The pathway applies to new breakthrough therapy medical devices, which get faster FDA authorization because they treat an unmet medical need. The goal of the pathway is to shrink the gap between FDA market authorization and coverage determination by Medicare, which in some cases can take up to a year.

But CMS said Monday that just because a product meets the FDA’s standards doesn’t automatically mean the product is safe or necessary for Medicare’s patient population.

“FDA and CMS act under different statutes that have different goals,” the rule said.

The agency said that sometimes FDA will rely on clinical data of a device that don’t “necessarily include patients from the Medicare population.”

But under federal law, CMS must determine whether items and services are “reasonable and necessary,” and that includes a product’s impact on the Medicare population.

Under the pathway, Medicare would cover a breakthrough medical device for four years starting on the date of FDA authorization.
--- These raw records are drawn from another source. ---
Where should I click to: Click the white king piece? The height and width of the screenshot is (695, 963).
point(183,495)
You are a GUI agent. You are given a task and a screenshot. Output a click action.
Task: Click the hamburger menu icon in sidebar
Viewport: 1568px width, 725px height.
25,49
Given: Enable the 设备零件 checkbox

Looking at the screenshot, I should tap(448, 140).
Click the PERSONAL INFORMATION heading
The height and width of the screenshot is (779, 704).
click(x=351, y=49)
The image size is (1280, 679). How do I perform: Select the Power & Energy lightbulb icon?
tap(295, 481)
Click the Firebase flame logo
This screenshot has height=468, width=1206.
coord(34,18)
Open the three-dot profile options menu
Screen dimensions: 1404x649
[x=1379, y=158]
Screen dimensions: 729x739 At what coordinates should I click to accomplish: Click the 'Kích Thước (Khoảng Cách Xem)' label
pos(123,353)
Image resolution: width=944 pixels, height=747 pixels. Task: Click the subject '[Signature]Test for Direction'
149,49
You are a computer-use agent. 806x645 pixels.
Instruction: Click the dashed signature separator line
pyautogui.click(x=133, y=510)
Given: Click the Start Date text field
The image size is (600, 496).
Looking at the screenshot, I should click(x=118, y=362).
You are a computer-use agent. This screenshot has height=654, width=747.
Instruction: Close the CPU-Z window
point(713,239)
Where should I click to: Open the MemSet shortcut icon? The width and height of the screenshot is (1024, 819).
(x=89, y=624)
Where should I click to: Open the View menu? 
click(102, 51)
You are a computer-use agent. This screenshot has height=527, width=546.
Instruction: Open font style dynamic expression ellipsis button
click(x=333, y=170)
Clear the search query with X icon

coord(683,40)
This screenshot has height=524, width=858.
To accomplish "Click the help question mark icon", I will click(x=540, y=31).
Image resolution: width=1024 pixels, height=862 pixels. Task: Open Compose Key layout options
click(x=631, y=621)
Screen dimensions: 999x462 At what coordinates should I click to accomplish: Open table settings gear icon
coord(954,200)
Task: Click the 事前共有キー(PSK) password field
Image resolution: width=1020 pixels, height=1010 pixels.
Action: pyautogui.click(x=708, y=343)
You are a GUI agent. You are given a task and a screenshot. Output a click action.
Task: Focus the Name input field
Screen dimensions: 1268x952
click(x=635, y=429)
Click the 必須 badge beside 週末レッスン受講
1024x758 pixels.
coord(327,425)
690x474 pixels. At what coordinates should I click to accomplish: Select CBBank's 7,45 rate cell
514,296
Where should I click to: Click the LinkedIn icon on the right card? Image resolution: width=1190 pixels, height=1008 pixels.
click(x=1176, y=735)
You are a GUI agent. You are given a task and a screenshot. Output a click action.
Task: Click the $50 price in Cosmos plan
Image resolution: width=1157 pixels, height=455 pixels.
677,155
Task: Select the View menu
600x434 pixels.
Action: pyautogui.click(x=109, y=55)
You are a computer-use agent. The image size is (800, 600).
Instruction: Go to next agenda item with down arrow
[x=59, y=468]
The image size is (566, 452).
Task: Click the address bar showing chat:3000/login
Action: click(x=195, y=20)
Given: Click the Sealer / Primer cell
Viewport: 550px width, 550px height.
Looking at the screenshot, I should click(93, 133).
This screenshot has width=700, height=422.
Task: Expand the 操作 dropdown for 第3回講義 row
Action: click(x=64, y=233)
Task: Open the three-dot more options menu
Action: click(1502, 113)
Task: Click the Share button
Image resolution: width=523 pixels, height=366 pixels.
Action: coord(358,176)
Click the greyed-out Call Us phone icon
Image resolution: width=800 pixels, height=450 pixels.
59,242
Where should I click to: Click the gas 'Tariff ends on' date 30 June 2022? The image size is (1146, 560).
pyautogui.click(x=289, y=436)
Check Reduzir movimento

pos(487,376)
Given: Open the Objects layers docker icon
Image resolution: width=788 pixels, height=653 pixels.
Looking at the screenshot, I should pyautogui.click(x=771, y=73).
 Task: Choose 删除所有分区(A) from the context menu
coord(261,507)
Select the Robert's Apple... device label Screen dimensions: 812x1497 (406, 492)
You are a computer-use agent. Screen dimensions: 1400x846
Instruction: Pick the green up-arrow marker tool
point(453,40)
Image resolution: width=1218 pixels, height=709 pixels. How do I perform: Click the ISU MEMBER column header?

But the pathway got severe pushback from the insurance industry, which worried the rule could lead to unsafe medical devices getting to beneficiaries. Insurance industry group America's Health Insurance Plans charged in comments to the original rule last year that the pathway could “potentially result in premature coverage of unproven devices.”

If finalized, the rule would deal a blow to the medical device industry, which had lauded the pathway. The device industry group Advanced Medical Technology Association said in comments on the Trump-era rule that the pathway sends a major signal to device manufacturers that their risks will be rewarded with Medicare coverage if they get FDA marketing authorization.